A Drive to Innovate Nursing Research

Sarah Farrell, Ph.D., said experience on the faculty at Yale School of Nursing and working for the Commonwealth of Virginia inspired her interest in nursing research. While encountering some of the field’s most perplexing questions through her work, she decided to apply for her doctoral degree. 

As she waited to hear back from the programs she had applied to, she got the call that influenced her final decision: She was a recipient of the A.D. Williams Scholarship at VCU School of Nursing.

“I told the program director, ‘I think you’ve made a mistake. I didn’t apply for a scholarship,’” said Dr. Farrell, who grew up in rural Franklin County, Va.

Sarah Farrell, Ph.D. Photo: Daniel Sangjib Min, MCV Foundation

The scholarship brought VCU’s nursing program to the top of her list, especially after she discovered the school’s strong relationship with the Department of Health Administration at the VCU College of Health Professions, which had piqued her interest.

“The nursing program had an innovative approach to interprofessional education that really led me to VCU,” said Dr. Farrell, who today is a leadership executive at Apple working with researchers to develop innovative devices for the health care market. 

Dr. Farrell has been a donor to the school since graduating in 1996, and a conversation with Jean Giddens, Ph.D., former dean of the School of Nursing, helped her realize what mattered to her most was to give back and support others the way she had been aided with the scholarship.

“Dean Giddens used the term legacy, and I never thought about it that way,” said Dr. Farrell, who was a first-generation college student. “The school and MCV Foundation already had the systems in place. All I had to do was think about what I wanted to achieve, and everything just fell into place.”

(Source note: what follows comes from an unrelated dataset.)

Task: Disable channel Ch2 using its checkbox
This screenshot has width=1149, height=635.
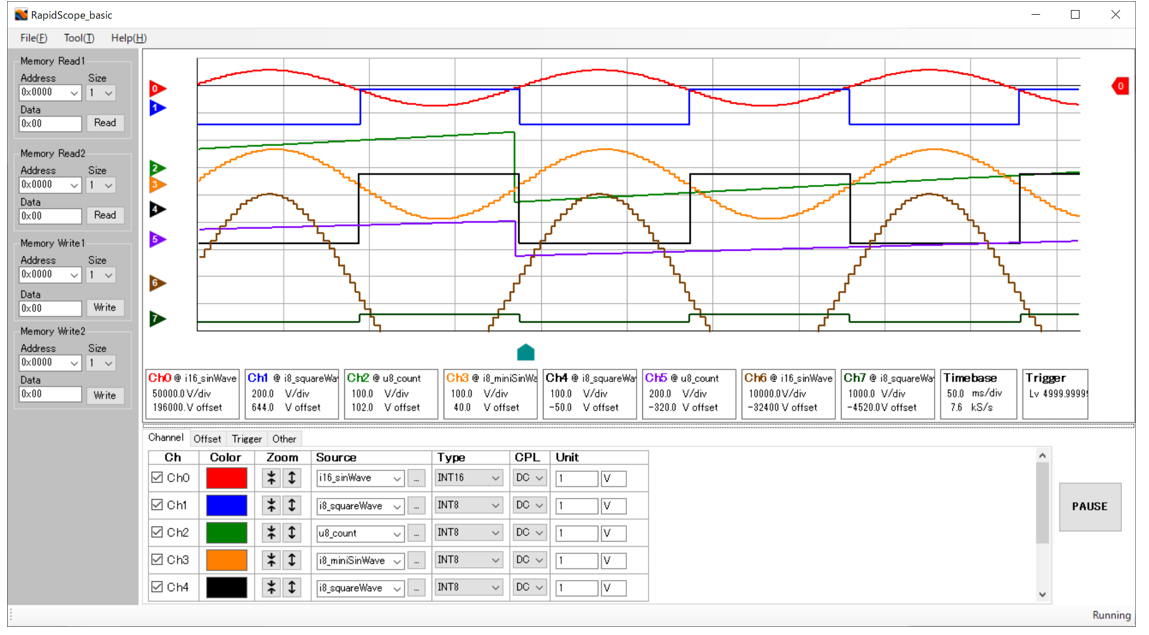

In 2018, she created the Sarah P. Farrell Legacy Research Endowment at the School of Nursing to support a graduate student or faculty member pursuing research. Each year, she helps grow the fund’s impact through a variety of methods such as corporate matches from her employer or through her donor-advised fund (DAF). Dr. Farrell has also provided for future support from her estate to grow the endowed fund.

“If I can provide seed money for people in the early stages of their career that can help them go on to get national funding, then I feel like I’ll have made a bigger impact,” she said. “This way, the students and faculty are also giving back to the profession to increase the power of nursing research, and I’m giving back to the research community. It’s a full circle.”